■ Provided material:

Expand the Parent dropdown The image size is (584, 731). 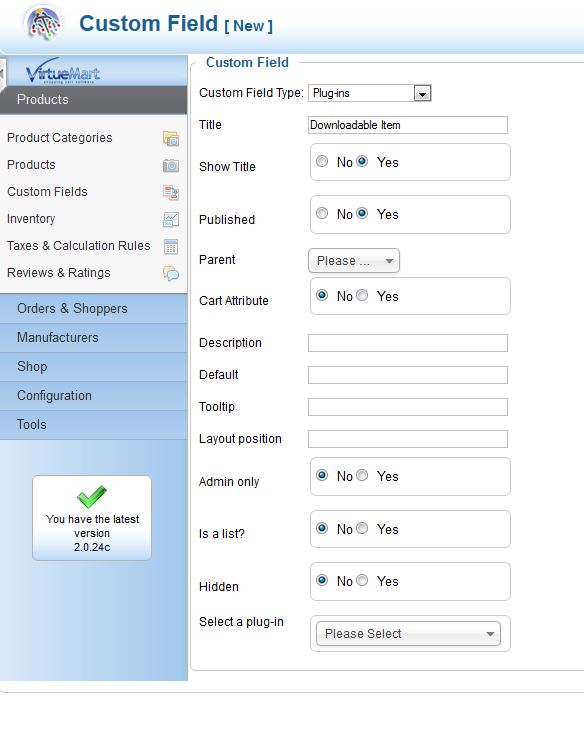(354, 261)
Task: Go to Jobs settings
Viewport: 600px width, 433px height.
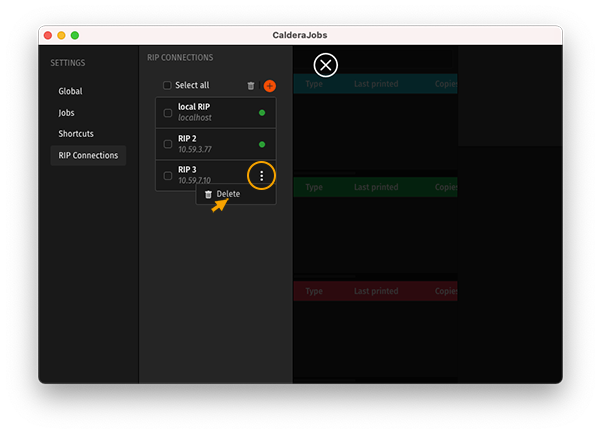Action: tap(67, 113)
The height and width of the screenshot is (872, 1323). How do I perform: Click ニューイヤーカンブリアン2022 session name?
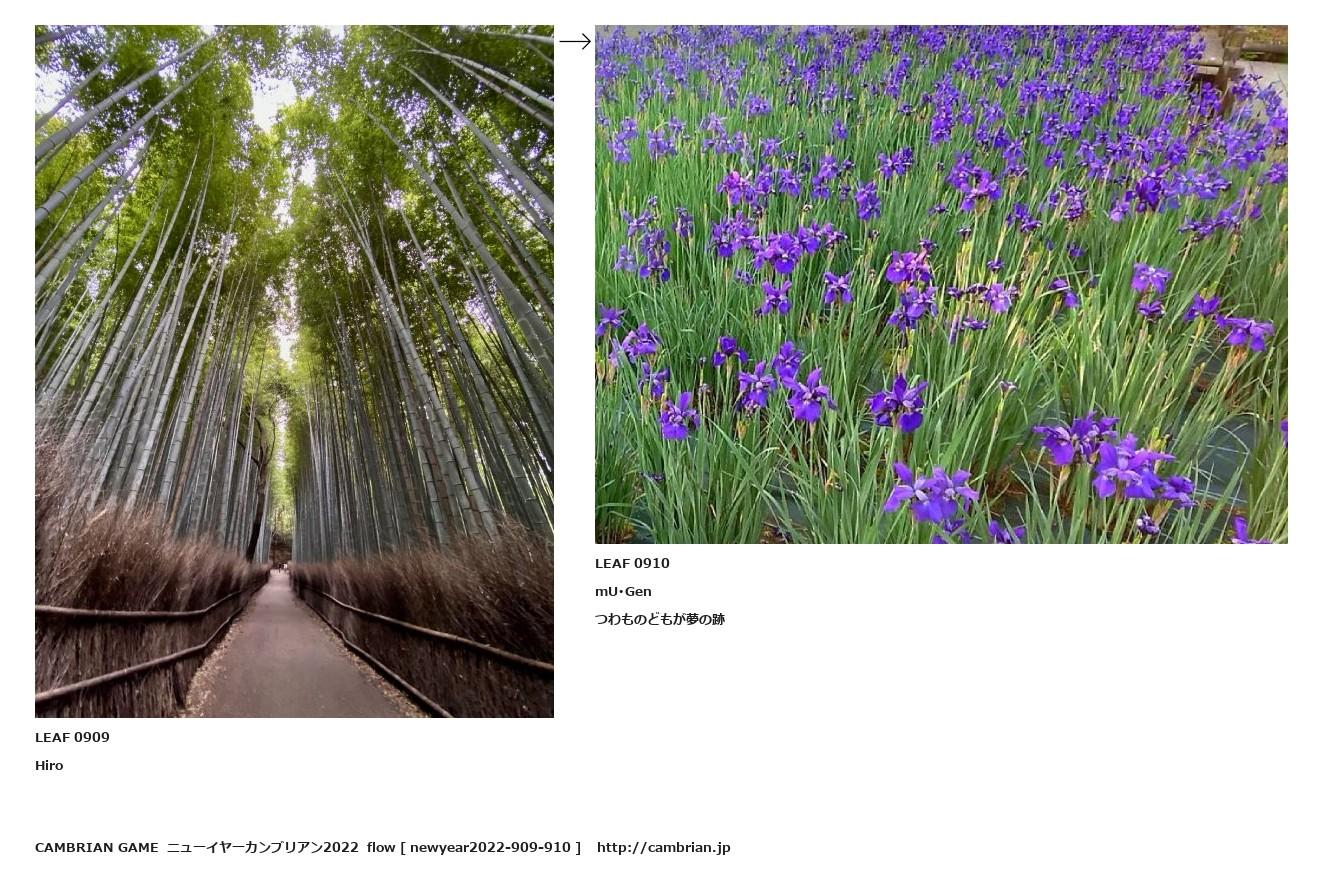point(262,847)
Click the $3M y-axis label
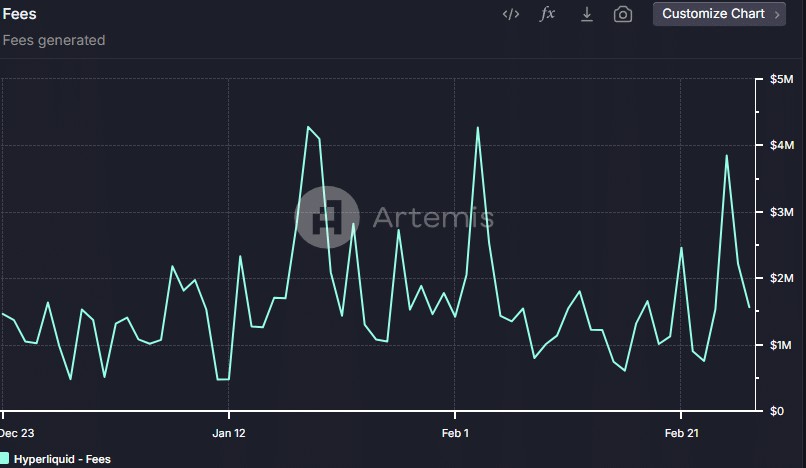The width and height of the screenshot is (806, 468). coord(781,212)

■ Problem description: Please reproduce the material word for word, everything from the line containing "Task: Go to Jobs settings" down to the end, including that line, and leave the pictures out.

■ Solved exercise:
Task: Go to Jobs settings
Viewport: 600px width, 433px height.
Action: tap(67, 113)
The height and width of the screenshot is (872, 1323). How do I perform: Click ニューイヤーカンブリアン2022 session name?
point(262,847)
Click the $3M y-axis label
The width and height of the screenshot is (806, 468). coord(781,212)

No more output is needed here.